(Records from a data source)
----

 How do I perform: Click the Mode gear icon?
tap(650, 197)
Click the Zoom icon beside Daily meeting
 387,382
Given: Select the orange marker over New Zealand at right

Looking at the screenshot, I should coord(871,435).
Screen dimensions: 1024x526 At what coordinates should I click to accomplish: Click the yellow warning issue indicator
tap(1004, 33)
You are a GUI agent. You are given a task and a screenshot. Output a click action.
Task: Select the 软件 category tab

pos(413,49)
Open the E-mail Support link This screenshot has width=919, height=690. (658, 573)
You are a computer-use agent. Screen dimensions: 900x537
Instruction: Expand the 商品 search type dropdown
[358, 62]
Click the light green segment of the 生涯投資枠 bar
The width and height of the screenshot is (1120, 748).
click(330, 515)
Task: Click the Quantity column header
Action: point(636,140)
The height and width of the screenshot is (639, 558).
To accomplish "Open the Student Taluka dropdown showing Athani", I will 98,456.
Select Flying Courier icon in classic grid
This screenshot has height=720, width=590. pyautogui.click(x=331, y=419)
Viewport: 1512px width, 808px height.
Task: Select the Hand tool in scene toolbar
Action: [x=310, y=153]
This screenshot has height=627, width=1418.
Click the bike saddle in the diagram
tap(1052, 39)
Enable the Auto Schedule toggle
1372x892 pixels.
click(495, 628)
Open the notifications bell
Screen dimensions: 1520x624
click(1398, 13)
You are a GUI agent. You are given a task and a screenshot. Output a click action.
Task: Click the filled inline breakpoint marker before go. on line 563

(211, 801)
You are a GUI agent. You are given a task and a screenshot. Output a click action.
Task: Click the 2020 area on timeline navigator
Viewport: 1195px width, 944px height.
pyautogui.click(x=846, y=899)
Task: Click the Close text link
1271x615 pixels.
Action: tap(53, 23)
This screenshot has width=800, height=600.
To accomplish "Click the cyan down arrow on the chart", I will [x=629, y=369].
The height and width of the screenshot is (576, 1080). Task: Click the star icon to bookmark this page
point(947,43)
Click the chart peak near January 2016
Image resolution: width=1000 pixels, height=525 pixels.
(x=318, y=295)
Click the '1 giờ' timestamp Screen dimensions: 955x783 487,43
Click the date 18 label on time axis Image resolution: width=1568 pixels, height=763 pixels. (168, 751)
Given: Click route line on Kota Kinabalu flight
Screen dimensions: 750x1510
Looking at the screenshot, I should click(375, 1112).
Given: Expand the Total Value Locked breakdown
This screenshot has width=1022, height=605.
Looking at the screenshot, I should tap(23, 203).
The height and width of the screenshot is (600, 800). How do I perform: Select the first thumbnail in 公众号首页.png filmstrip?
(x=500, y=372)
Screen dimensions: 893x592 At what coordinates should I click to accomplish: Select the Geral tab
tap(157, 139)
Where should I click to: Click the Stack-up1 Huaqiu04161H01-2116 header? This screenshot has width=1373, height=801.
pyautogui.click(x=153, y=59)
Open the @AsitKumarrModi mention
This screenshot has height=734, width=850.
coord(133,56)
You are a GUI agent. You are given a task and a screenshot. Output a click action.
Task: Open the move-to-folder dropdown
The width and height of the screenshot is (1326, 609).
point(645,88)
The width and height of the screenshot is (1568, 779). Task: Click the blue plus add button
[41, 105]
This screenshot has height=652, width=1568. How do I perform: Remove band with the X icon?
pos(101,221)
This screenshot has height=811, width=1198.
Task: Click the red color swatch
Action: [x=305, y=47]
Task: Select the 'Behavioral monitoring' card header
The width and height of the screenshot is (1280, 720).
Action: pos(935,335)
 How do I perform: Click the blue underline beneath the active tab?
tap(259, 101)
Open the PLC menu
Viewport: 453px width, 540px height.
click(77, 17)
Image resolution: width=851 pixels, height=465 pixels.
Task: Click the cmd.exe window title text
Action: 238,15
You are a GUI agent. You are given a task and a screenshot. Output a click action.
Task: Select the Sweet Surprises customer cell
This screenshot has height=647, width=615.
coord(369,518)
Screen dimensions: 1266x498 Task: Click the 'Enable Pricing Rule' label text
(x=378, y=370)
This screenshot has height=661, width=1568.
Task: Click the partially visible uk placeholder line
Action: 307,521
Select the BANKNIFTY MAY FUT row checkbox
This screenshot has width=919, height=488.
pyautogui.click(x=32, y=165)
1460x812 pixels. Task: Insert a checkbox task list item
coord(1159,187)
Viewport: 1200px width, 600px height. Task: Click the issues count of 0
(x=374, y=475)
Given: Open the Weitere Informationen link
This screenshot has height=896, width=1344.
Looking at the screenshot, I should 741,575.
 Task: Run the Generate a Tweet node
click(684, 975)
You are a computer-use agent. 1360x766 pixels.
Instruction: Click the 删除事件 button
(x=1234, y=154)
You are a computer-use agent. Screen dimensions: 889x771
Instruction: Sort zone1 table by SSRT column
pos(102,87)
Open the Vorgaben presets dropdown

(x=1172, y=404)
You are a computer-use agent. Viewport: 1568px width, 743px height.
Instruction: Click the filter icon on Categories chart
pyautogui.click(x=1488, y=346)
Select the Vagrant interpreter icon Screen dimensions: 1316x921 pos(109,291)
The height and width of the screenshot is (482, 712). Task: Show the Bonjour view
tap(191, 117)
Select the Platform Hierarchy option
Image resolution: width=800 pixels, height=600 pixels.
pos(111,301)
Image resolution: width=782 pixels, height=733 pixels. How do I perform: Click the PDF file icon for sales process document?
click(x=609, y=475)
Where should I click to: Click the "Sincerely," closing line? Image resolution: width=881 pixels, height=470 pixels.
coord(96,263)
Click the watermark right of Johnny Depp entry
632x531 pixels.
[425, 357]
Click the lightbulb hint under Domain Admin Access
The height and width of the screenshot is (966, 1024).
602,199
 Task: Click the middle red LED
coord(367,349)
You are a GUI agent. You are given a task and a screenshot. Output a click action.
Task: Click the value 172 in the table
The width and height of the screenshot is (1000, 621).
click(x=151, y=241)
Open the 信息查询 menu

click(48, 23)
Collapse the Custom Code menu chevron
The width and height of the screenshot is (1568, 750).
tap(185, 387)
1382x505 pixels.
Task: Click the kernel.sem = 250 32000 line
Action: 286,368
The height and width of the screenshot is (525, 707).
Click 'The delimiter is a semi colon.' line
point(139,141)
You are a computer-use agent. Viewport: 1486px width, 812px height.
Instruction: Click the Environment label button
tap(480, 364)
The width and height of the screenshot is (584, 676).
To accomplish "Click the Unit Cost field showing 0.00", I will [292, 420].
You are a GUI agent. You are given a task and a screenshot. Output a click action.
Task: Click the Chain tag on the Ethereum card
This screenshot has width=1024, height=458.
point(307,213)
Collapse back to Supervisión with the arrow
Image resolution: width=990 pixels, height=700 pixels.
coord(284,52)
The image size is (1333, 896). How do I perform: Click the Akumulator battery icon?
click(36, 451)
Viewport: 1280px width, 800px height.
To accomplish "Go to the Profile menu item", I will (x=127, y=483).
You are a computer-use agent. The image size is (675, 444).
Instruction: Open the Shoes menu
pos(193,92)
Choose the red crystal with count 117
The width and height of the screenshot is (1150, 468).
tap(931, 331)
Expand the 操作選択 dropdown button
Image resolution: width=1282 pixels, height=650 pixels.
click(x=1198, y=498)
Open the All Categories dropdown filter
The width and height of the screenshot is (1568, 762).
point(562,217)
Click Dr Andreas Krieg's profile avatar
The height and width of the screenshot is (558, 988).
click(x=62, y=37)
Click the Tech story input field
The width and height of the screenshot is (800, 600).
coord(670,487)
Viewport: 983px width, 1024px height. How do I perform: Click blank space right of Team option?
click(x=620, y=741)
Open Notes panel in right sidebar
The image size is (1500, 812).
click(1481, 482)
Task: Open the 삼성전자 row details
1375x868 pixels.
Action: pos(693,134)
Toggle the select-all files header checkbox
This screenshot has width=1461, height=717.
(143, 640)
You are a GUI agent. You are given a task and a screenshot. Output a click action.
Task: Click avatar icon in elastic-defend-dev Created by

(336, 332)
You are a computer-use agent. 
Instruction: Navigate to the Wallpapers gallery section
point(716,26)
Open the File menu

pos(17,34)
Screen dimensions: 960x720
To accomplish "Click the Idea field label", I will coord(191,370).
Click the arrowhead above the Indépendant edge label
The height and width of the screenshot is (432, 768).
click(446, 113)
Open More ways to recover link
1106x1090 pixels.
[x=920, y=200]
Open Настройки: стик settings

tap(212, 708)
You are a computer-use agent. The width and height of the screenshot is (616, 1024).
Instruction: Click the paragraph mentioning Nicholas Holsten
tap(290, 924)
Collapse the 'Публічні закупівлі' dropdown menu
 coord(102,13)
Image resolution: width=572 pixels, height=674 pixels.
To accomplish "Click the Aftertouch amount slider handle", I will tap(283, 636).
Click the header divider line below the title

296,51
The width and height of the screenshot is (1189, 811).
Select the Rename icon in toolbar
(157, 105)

----

Exercise prompt =>
Whenever a line in the entries holds the word "card", copy that line.

Expected answer =>
Task: Select the 'Behavioral monitoring' card header
Task: Click the Chain tag on the Ethereum card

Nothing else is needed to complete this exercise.